Na terceira edição do Vozes da Comunidade, o secretário de Segurança Pública do Distrito Federal, Alexandre Patury, apresentou um diagnóstico direto sobre o cenário da criminalidade na capital: não há territórios dominados por facções, e o controle estatal segue presente em todas as regiões administrativas. A estratégia, segundo ele, é clara — tolerância zero ao enraizamento do crime organizado.
Ao assumir a condução da segurança pública no DF, Alexandre Patury chega com um discurso firme e uma linha de atuação baseada na antecipação.
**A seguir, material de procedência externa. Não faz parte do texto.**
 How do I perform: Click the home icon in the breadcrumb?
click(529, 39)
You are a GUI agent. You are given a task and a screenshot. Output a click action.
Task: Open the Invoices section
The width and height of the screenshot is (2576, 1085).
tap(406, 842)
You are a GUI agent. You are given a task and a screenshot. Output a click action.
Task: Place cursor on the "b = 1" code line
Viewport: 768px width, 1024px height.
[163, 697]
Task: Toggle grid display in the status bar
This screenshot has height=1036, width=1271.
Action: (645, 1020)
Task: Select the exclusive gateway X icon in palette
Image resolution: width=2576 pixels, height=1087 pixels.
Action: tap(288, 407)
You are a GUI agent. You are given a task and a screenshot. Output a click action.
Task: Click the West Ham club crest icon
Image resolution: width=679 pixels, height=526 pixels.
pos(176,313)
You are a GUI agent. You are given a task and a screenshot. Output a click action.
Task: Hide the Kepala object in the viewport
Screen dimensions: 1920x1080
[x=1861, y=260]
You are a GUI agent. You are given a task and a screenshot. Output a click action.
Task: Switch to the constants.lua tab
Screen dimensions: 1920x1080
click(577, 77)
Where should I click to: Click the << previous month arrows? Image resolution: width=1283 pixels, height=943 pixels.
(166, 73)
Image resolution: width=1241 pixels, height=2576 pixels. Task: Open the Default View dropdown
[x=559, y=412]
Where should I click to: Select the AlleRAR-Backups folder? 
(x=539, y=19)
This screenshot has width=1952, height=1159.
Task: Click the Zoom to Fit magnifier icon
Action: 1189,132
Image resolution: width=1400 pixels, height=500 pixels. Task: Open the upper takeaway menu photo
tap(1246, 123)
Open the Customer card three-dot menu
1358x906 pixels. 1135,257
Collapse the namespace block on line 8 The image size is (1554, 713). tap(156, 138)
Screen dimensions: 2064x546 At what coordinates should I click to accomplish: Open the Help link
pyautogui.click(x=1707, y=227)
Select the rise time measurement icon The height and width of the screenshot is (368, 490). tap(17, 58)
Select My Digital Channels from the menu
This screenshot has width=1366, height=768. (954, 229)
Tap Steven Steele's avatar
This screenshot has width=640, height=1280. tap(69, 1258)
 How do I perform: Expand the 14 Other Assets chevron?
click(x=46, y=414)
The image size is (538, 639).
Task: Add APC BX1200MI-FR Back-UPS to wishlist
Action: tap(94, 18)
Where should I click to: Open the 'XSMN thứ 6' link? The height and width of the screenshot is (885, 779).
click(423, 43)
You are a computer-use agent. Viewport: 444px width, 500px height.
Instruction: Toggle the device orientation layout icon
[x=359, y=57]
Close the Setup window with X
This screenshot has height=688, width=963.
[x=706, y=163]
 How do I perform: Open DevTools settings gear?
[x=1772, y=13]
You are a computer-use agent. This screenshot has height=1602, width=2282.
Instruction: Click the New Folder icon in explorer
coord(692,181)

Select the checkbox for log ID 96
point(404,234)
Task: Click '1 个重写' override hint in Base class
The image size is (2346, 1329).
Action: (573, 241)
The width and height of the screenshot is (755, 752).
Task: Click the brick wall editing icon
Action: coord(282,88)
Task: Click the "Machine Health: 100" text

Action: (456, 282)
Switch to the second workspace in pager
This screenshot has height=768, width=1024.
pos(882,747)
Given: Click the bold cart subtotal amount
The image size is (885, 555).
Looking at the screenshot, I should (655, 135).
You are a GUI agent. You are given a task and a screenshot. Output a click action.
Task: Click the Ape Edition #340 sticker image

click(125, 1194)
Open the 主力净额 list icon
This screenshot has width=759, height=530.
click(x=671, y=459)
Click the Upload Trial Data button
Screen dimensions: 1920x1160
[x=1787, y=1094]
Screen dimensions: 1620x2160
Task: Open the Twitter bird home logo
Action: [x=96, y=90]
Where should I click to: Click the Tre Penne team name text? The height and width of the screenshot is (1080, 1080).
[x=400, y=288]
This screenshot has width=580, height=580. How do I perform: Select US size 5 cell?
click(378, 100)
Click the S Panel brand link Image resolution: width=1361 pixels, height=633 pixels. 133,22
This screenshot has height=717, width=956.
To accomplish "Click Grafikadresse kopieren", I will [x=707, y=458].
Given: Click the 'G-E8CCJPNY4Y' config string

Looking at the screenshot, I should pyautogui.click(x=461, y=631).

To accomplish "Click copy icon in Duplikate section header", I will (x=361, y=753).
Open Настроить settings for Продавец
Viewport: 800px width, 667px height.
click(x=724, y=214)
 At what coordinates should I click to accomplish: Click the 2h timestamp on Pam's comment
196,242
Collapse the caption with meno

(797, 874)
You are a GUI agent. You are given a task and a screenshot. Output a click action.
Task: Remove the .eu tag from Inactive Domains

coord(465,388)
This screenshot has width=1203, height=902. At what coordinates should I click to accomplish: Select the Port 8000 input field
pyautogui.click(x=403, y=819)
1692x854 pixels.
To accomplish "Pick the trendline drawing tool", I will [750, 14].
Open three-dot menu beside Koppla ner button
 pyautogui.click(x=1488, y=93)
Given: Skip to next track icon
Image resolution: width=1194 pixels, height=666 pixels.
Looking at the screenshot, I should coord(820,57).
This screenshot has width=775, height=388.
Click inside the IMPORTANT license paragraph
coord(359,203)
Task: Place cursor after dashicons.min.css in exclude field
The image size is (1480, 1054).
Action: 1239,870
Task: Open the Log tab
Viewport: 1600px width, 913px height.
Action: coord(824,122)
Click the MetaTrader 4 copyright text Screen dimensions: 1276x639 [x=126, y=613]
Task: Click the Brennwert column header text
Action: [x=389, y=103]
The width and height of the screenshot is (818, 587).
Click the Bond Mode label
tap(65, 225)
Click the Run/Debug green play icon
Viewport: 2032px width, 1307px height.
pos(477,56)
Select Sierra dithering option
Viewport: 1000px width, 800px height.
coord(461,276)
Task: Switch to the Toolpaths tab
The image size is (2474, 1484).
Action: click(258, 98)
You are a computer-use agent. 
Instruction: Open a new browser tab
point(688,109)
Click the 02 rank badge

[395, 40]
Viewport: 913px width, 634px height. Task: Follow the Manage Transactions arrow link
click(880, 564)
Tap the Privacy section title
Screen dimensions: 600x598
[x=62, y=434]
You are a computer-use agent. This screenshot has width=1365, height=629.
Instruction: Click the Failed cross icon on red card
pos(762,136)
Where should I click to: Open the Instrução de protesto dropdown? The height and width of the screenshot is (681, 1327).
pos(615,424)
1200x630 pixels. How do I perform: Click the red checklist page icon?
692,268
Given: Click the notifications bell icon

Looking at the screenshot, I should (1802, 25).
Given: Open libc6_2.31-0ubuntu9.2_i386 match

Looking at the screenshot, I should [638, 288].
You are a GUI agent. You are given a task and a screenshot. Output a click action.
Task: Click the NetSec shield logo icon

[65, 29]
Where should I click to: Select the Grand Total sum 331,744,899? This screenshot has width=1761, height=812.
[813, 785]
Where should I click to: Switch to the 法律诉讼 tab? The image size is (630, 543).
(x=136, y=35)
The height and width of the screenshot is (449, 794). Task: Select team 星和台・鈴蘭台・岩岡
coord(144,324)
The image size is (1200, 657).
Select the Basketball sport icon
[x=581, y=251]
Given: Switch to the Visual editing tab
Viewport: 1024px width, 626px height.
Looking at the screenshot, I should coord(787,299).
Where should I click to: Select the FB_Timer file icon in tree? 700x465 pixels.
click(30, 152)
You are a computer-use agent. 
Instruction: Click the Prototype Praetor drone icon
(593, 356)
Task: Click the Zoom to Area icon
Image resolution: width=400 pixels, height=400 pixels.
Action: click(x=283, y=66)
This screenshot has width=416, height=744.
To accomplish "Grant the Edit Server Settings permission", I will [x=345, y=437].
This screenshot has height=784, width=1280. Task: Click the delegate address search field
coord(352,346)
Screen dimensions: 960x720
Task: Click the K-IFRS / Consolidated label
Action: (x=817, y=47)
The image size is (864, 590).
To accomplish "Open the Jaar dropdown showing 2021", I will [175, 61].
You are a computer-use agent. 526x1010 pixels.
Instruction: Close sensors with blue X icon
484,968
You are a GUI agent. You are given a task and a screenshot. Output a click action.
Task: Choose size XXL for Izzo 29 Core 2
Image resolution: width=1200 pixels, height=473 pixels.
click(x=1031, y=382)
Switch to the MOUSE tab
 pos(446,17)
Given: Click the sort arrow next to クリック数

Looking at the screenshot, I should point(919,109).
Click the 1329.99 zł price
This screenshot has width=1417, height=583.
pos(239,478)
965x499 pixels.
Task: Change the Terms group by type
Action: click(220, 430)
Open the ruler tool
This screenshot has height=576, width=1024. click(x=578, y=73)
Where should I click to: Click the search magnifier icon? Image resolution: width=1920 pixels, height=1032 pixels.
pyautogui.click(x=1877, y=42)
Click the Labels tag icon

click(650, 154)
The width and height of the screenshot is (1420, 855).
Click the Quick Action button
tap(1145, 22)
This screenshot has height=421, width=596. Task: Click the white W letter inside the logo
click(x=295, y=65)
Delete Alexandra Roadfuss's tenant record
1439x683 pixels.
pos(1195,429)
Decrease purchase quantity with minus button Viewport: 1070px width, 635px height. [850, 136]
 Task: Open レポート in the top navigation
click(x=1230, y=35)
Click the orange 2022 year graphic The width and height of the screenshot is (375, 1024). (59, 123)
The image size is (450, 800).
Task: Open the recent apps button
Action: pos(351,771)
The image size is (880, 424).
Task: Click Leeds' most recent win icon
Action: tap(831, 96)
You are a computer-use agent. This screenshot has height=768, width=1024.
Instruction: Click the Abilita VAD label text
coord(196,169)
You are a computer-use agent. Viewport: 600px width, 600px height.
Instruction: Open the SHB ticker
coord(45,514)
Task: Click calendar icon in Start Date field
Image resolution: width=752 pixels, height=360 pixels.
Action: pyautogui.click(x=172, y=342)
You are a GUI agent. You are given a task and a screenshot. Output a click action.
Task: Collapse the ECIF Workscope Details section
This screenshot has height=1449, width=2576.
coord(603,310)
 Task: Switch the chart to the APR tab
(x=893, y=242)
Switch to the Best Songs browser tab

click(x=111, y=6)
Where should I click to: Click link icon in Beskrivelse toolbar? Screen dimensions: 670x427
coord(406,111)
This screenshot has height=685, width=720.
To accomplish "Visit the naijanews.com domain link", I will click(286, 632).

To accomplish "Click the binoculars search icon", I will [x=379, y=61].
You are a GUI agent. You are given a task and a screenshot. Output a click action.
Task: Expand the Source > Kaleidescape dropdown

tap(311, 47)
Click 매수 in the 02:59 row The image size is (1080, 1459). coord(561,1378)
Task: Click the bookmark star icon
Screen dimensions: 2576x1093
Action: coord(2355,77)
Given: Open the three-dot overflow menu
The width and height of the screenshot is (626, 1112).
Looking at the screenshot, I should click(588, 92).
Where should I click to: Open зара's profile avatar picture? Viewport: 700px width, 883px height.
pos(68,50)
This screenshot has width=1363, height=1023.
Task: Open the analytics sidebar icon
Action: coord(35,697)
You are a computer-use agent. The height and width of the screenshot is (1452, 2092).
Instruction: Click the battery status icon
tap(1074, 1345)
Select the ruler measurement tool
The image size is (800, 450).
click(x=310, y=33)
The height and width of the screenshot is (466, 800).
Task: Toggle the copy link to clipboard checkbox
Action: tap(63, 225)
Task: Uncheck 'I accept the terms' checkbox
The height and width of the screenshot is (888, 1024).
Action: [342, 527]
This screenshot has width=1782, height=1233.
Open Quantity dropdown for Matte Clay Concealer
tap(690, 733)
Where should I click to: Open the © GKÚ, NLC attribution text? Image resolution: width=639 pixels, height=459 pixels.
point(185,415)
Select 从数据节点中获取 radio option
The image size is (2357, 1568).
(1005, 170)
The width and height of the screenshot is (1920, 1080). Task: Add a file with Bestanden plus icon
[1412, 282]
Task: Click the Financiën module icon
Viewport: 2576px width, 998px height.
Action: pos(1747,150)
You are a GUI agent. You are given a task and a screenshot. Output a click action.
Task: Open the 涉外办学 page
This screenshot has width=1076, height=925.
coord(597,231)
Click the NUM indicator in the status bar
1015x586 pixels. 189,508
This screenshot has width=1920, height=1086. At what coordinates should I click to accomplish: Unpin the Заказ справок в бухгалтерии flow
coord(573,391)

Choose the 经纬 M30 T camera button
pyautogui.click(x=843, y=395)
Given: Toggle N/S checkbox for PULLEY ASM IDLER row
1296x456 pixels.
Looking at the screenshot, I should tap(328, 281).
Em sua participação no programa Vozes da Comunidade, o secretário destacou que, diferentemente de outras unidades da federação, Brasília mantém controle territorial pleno, sem áreas onde o Estado esteja ausente.
A fala não ignora os desafios. Patury reconheceu a existência de “células” de organizações criminosas, inclusive com conexões nacionais, além de grupos locais que tentam se estruturar. No entanto, segundo ele, a resposta das forças de segurança tem sido rápida e constante, impedindo que essas estruturas ganhem força.
Nesse cenário, a atuação da PMDF aparece como peça-chave. Com operações frequentes e presença ostensiva nas ruas, a corporação atua em conjunto com outras forças para manter o ambiente sob vigilância contínua. A lógica é simples: não dar espaço para que o crime se organize, cresça ou estabeleça domínio.
Outro ponto sensível citado pelo secretário é a presença do Presídio Federal em Brasília, que abriga lideranças de alta periculosidade. Esse fator exige um trabalho ainda mais refinado de inteligência, com monitoramento constante para evitar qualquer tentativa de articulação externa que possa impactar a segurança local.
Patury reforçou que o diferencial do DF está justamente na presença ativa do Estado em todas as regiões administrativas. Essa ocupação institucional, segundo ele, impede que grupos criminosos criem regras próprias ou estabeleçam poder paralelo — realidade observada em outras partes do país.
A política adotada segue uma linha de tolerância zero, com foco em ações preventivas e repressivas simultaneamente. A meta é clara: manter o Distrito Federal fora do mapa das áreas dominadas pelo crime organizado.
Ao colocar a inteligência no centro das decisões e manter operações constantes, a gestão de Patury sinaliza que o combate ao crime no DF não será reativo, mas estratégico. A mensagem é de vigilância permanente — e de um Estado que não pretende abrir mão de nenhum espaço.